### Work instruction
Write out, word for word, the part of the listing below that opens with the line containing "Click the orange dot nearest sky plot center" and closes with the line containing "This screenshot has height=768, width=1024.", keeping both of those lines and adding no others.

### Data records
*-*-*

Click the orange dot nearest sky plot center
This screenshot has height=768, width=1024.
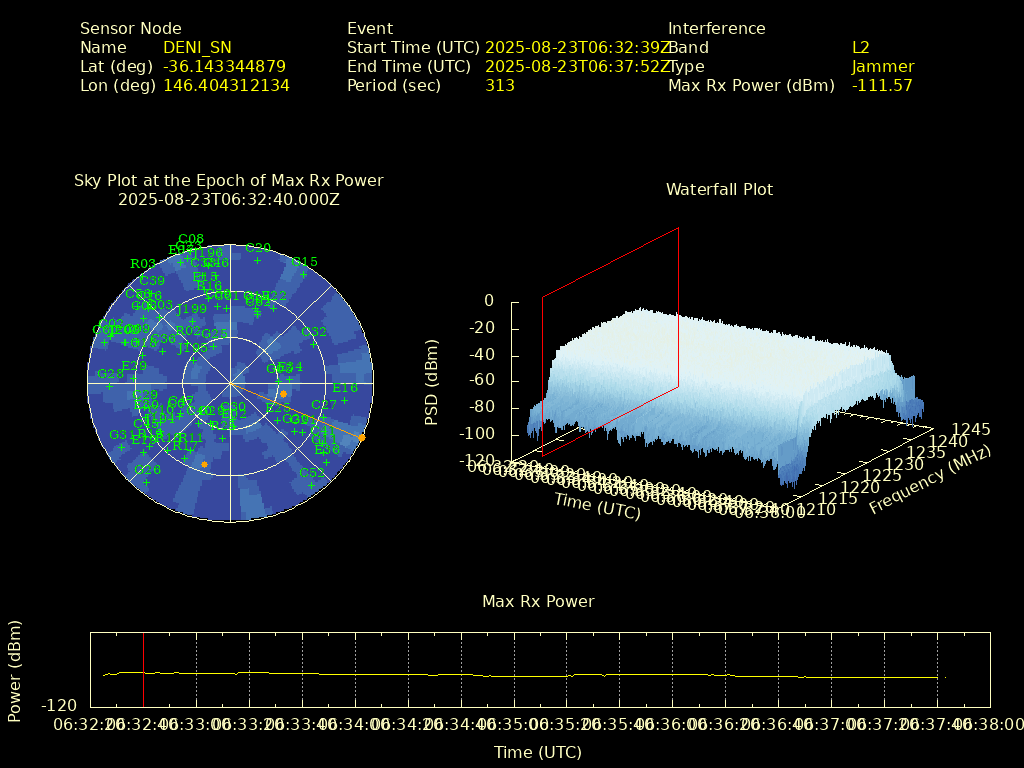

*-*-*

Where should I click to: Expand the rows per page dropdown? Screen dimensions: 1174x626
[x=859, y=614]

*-*-*

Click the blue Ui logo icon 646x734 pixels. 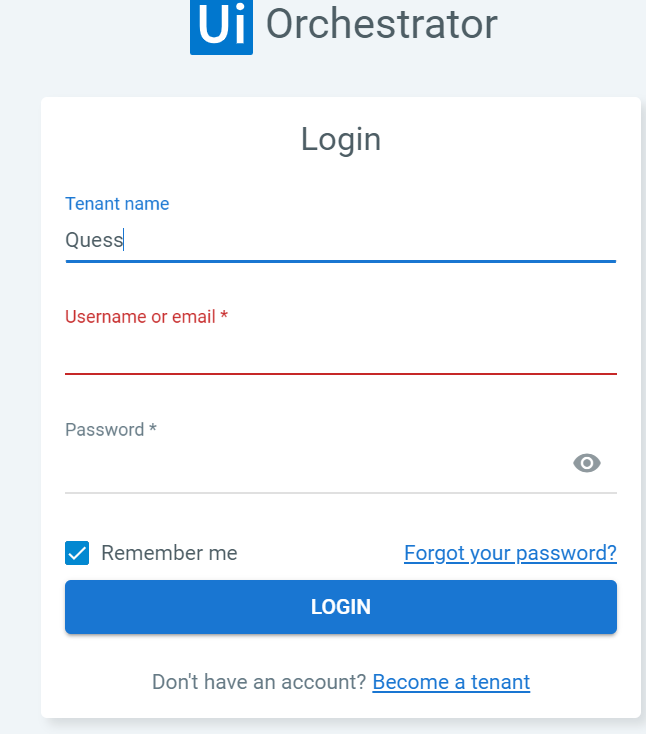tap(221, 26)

*-*-*

### Exercise answer
Click the orange dot nearest sky plot center
This screenshot has height=768, width=1024.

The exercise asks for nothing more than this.